— Begin —

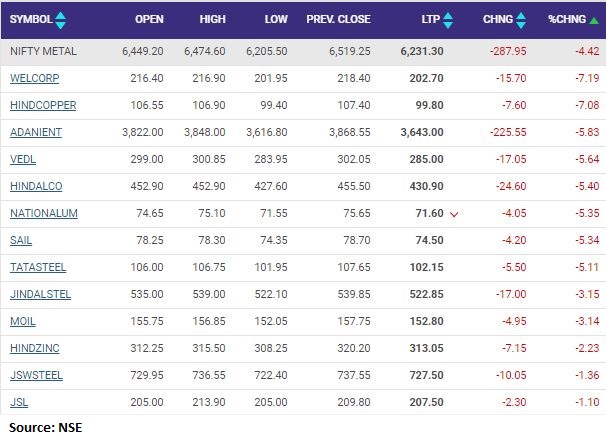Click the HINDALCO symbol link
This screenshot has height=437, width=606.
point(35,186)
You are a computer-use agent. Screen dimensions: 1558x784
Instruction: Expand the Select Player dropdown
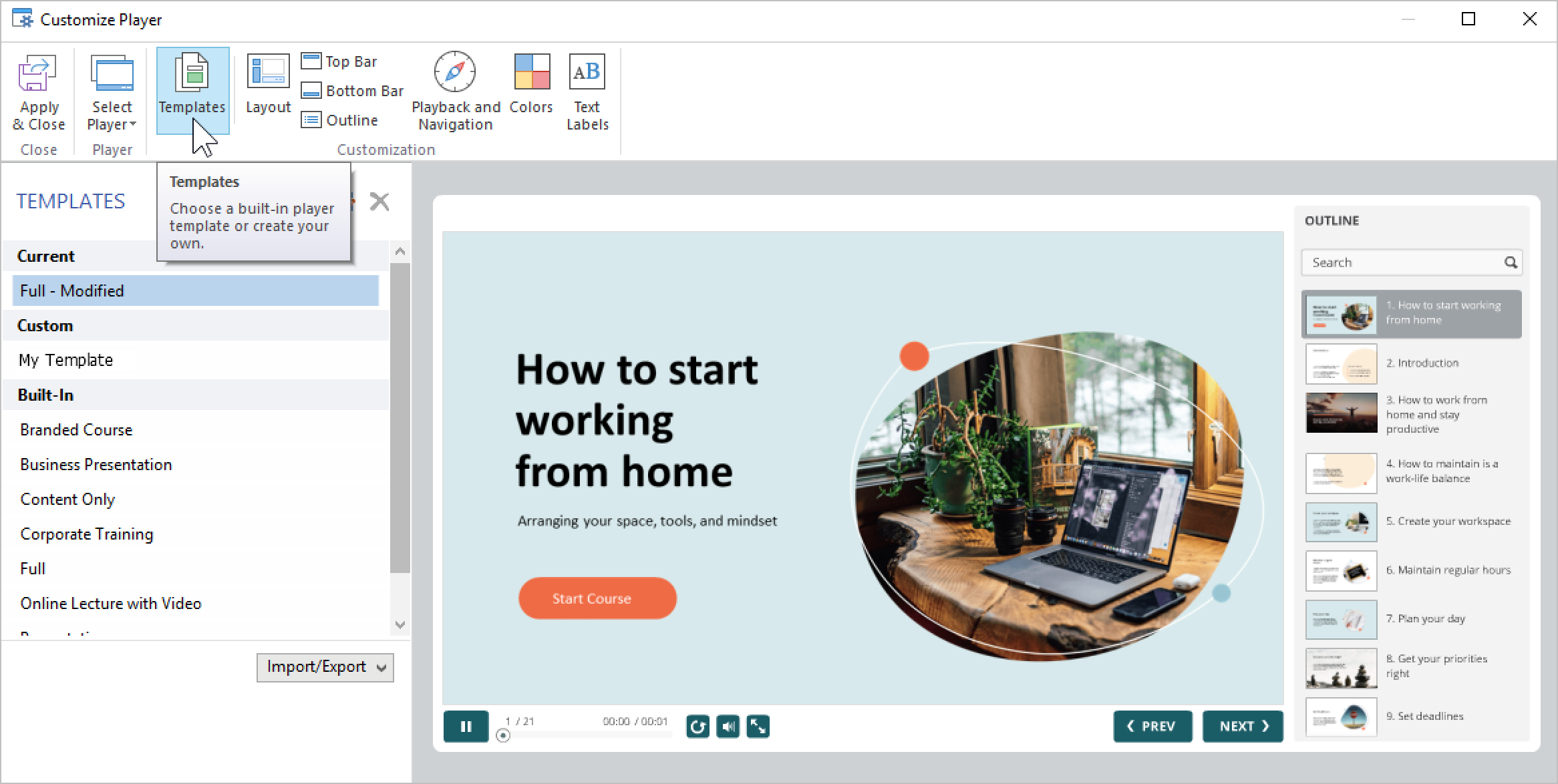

— End —

WRITTEN INSTRUCTION:
Copy the records above word for word, leaving out the pictures.

SOLUTION TO THIS PROBLEM:
Click the HINDALCO symbol link
This screenshot has height=437, width=606.
point(35,186)
You are a computer-use agent. Screen dimensions: 1558x784
Instruction: Expand the Select Player dropdown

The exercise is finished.